The public domain vs. GPL-style license debate is of course an ancient
one and I won't go into this much, as we will allow posting documents on
OpenFacts under non-PD licenses if the terms are properly pointed out on
the page; however, permission to modify the doc should always be
granted. 

I did not want to explain in detail why we chose to set up a Wikipedia
as opposed to other systems, but since you asked me / BerliOS to provide
support for Lampadas, let me try to explain why we are doing this.

Wikipedia has been tremendously successful. It is a truly fascinating
project. In two years, they have created nearly 100,000 articles, many
of which are much longer and more detailed than what you would find in a
differently published encyclopedia. Of course, not all of it is
brilliant prose. Some articles are ill-researched, biased or wrong.
However, these mistakes are gradually ironed out as the wiki grows.

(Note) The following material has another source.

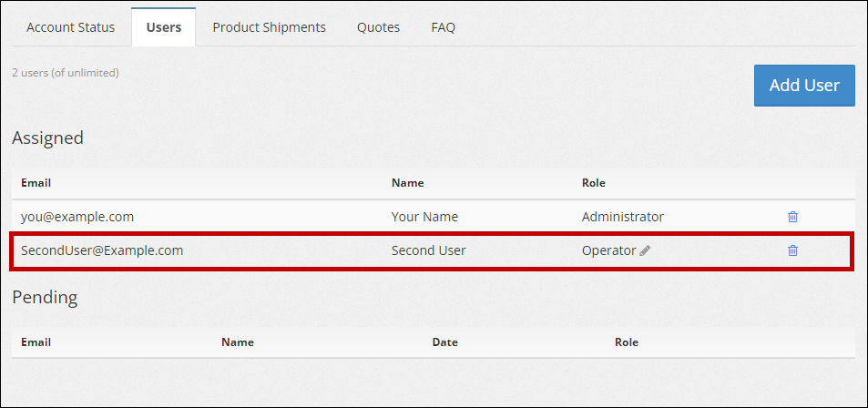The width and height of the screenshot is (868, 408).
Task: Click Date column header in Pending table
Action: click(444, 342)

Why has Wikipedia been so successful at attracting people who are
experts in all kinds of extremely different fields? The answer is
openness. See a typo? Just edit the page and fix it, you don't even need
to sign on. Sabotage is prevented with several tools, from personal
article watchlists to the massive recent changes list, which are checked
in junkie-like fashion by the users. The editing syntax is delightfully
simple and easy to read. The user interface still needs some polishing,
but it is much better than that of all other wikis I know. The [[free
links]] syntax guarantees readable text.

The common criticisms of wikis have proven to be invalid. There is only
one major criticism that remains: You never know if the revision you see
has been properly fact-checked or not. The way to address this criticism
is to allow trusted users to certify specific revisions, either within
the wiki or, as I would suggest in the case of LDP, separate from it.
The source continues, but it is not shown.